To do
The required answer is the data below, restated word for word with images omitted.

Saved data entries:
-*-

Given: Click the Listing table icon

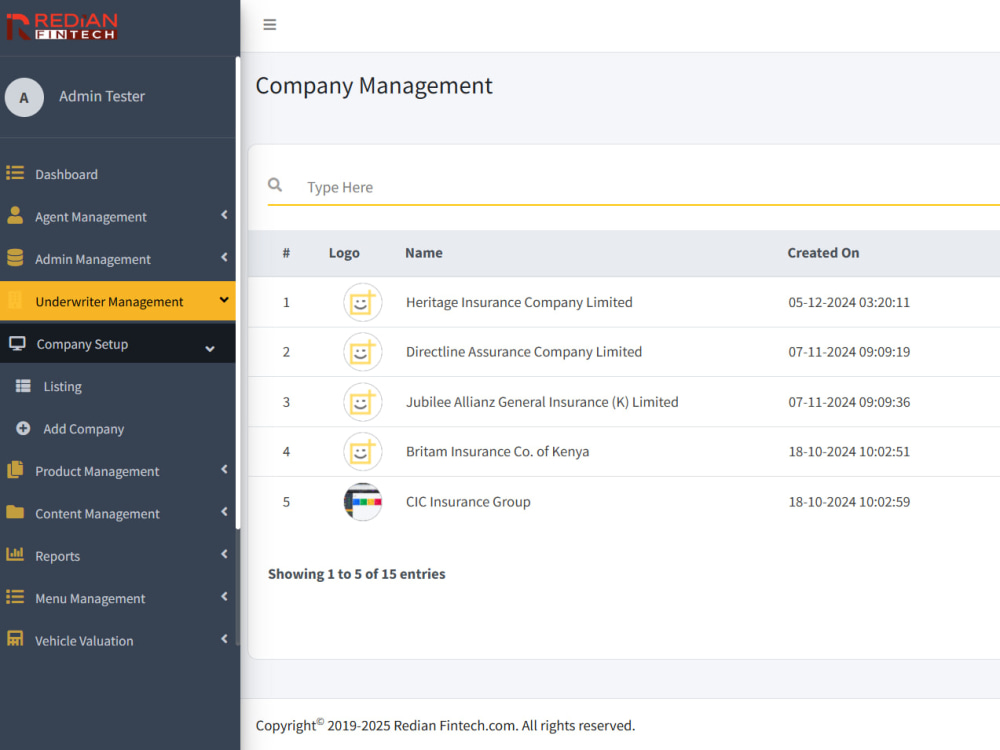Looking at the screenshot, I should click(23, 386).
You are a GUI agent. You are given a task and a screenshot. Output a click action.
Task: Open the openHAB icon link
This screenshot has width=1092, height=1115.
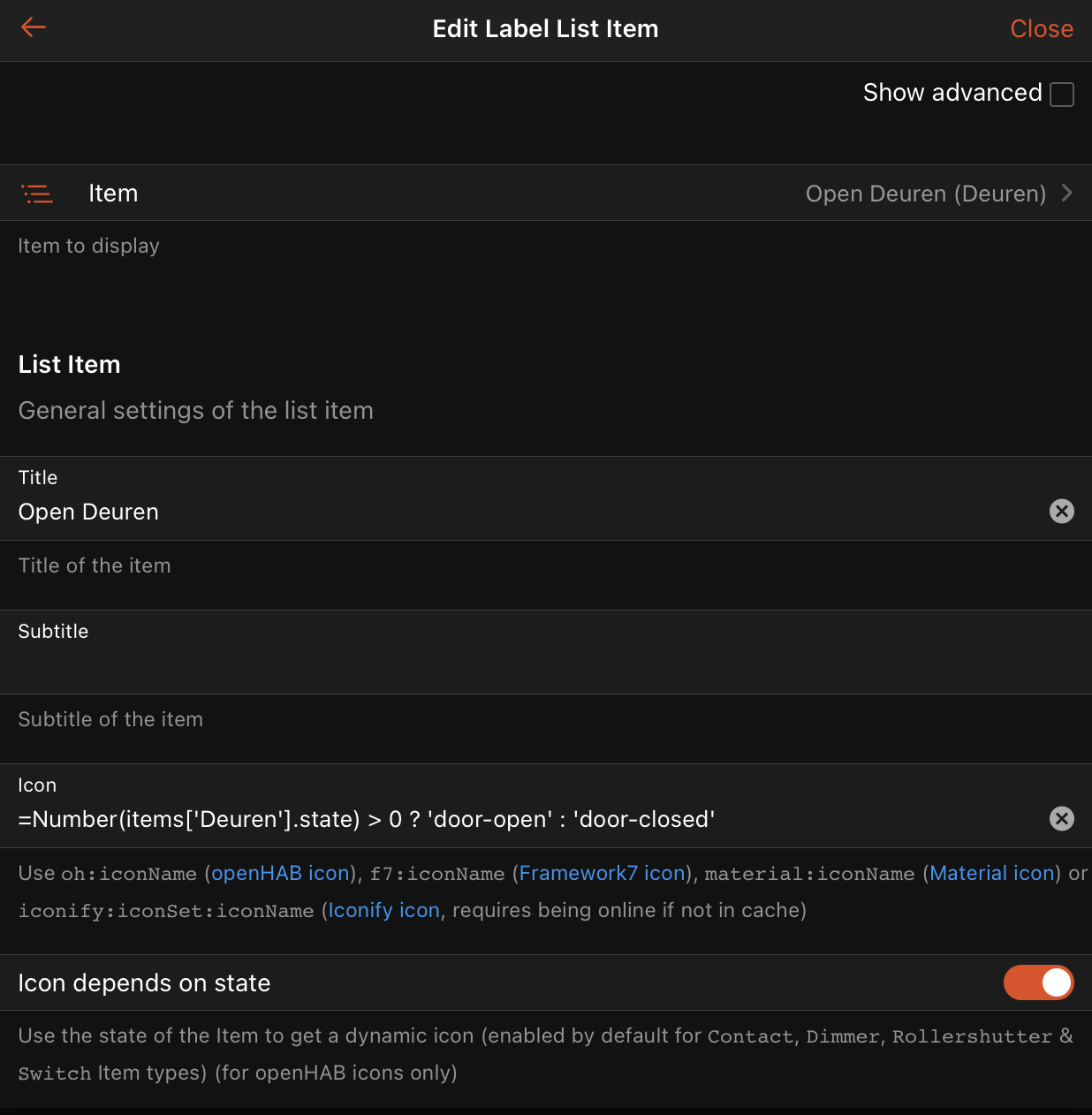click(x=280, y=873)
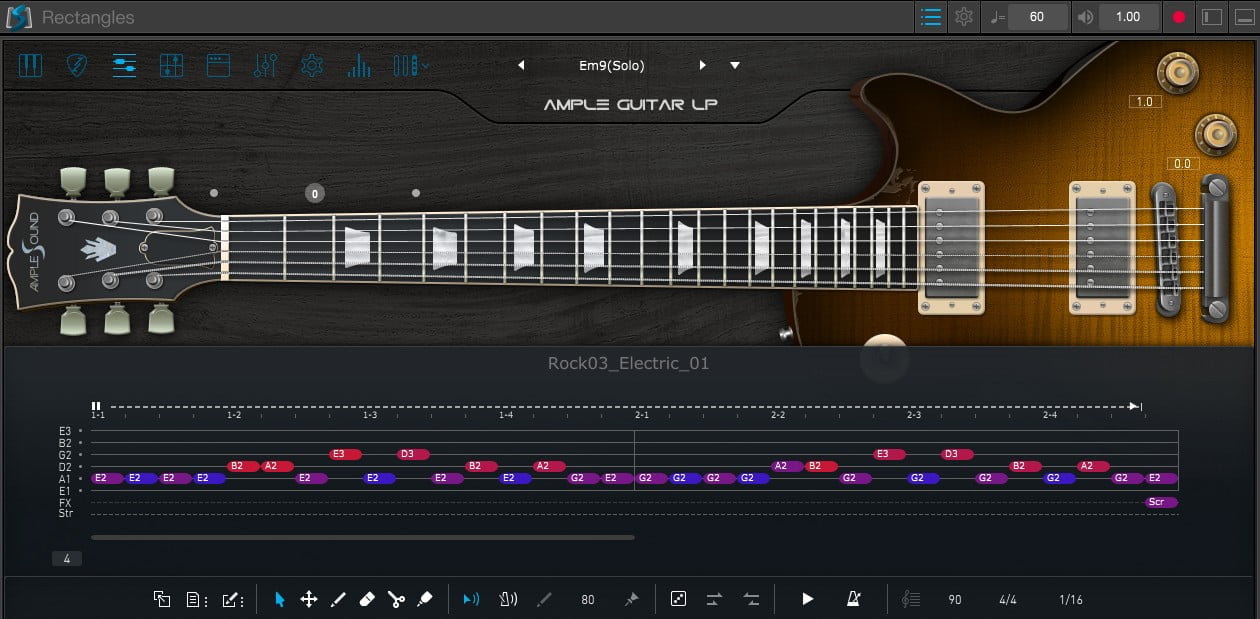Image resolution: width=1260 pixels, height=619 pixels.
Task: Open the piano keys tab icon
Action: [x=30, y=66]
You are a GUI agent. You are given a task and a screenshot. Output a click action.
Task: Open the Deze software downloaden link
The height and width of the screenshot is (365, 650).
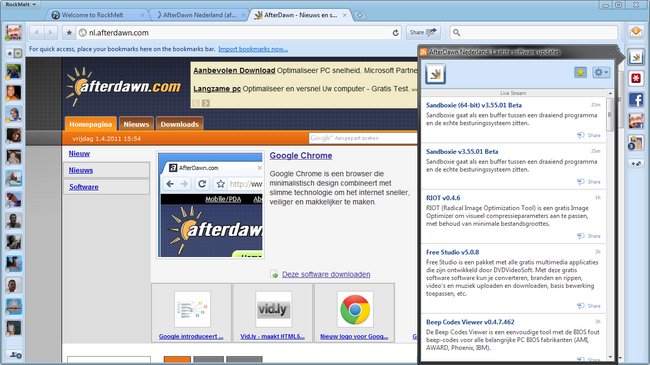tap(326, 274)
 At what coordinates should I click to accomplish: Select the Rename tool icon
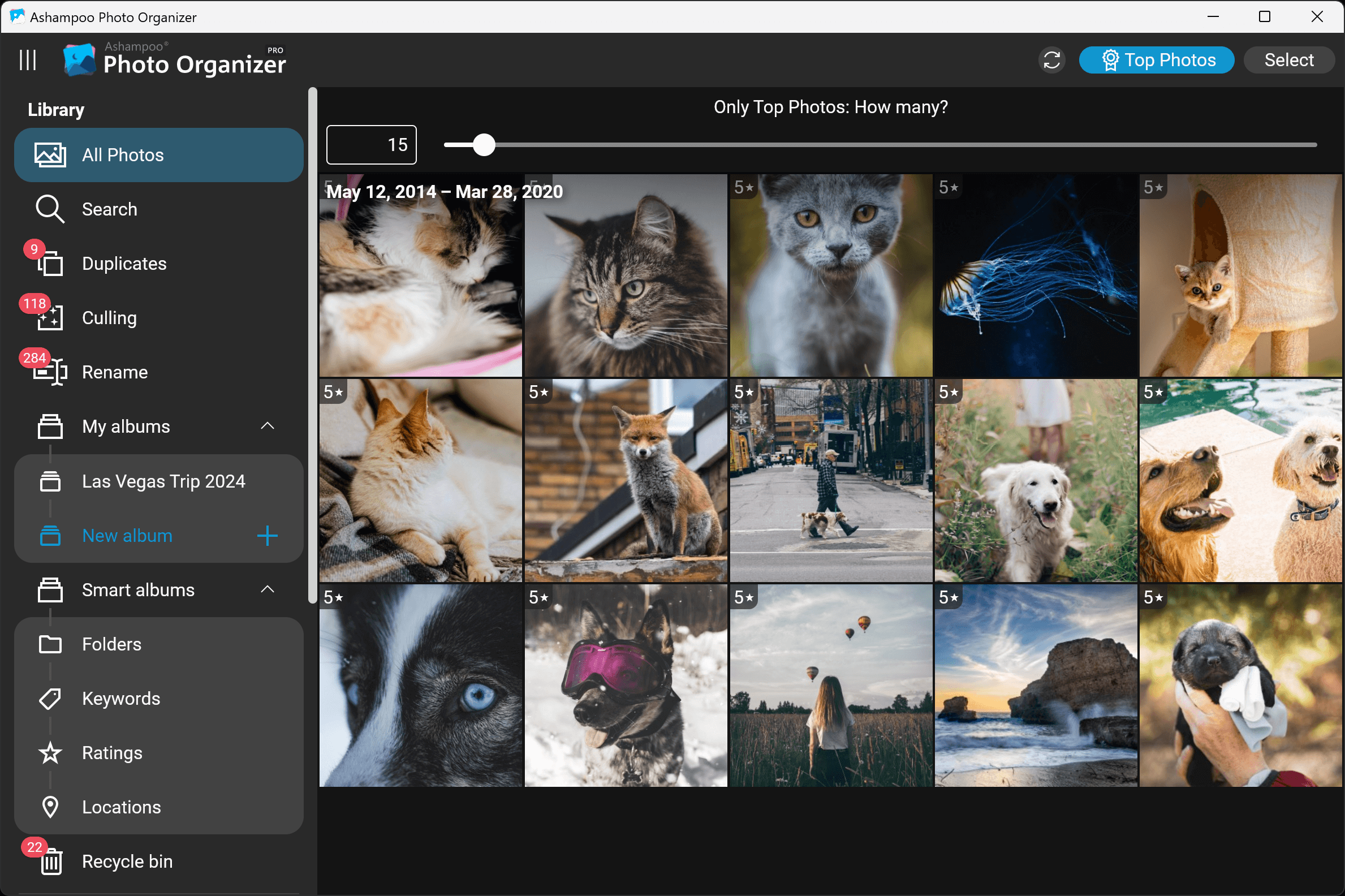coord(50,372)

-*-

Answer box
Given: Click the Listing table icon

Looking at the screenshot, I should click(23, 386).
You are a GUI agent. You are given a task and a screenshot. Output a click action.
Task: Open the openHAB icon link
This screenshot has width=1092, height=1115.
click(x=280, y=873)
Image resolution: width=1260 pixels, height=619 pixels.
Task: Open the piano keys tab icon
Action: [x=30, y=66]
You are a GUI agent. You are given a task and a screenshot. Output a click action.
Task: Open the Deze software downloaden link
The height and width of the screenshot is (365, 650).
tap(326, 274)
 At what coordinates should I click to accomplish: Select the Rename tool icon
coord(50,372)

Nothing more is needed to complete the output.